夫 丈夫 大丈夫

 「夫」という漢字は、中国語、日本語とも意味は同じで、いずれも配偶者である男をあらわす。この意味の現代中国語では、「夫」よりも「丈夫」が多く使われている。

 「丈夫」という言葉は、春秋時代に始まった。本来の意味は成人の男子で、男子は、成人すると、背丈が一丈ほどになることから、「丈夫」とされたのである。当時の一丈は現在の一丈(約3.3メートル)よりずっと短かった。そうでなければ、古代の人びとは、いずれも3メートル以上の巨人になってしまう。近代になってから、「丈夫」の意味は、配偶者の男を指すようになった。ところで、「丈夫」は、日本語にあっては、「しっかりしている」「頑丈で壊れにくい」の意味で使われている。男は女より“強健”だからだろうか。中国人にしてみると、実に面白い。

 さらに面白いのは、「大丈夫」である。中国語の意味は、「男らしい男」のことだが、日本語では、「かまわない」「問題ない」の意味で使われる。「丈夫」以上にしっかりしている、つまり「大丈夫」は、全く問題ない、ということなのだろうか。

 中国語における「夫」「丈夫」「大丈夫」は、意味が近い。
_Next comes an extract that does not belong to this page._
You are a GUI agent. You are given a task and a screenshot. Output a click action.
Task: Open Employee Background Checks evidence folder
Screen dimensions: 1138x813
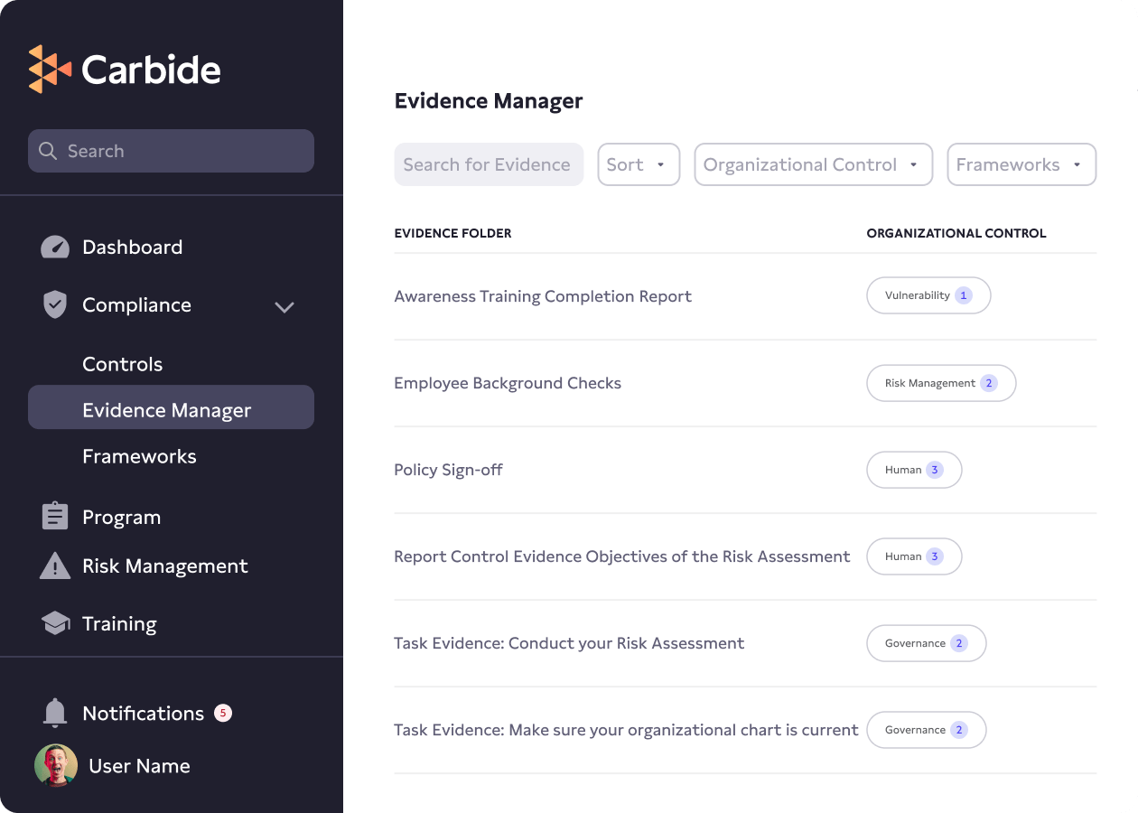pos(508,383)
ところが、日本語における意味は全く違う。言語の転化と転義が奇妙で、中国人は、ただただ驚くばかりである。
ひとこと付言すれば、日本語における「丈夫」「大丈夫」には、あまり使われない読み方がある。それは「じょうふ」「だいじょうふ」で、この時の意味は、中国語における意味とまったく同じである。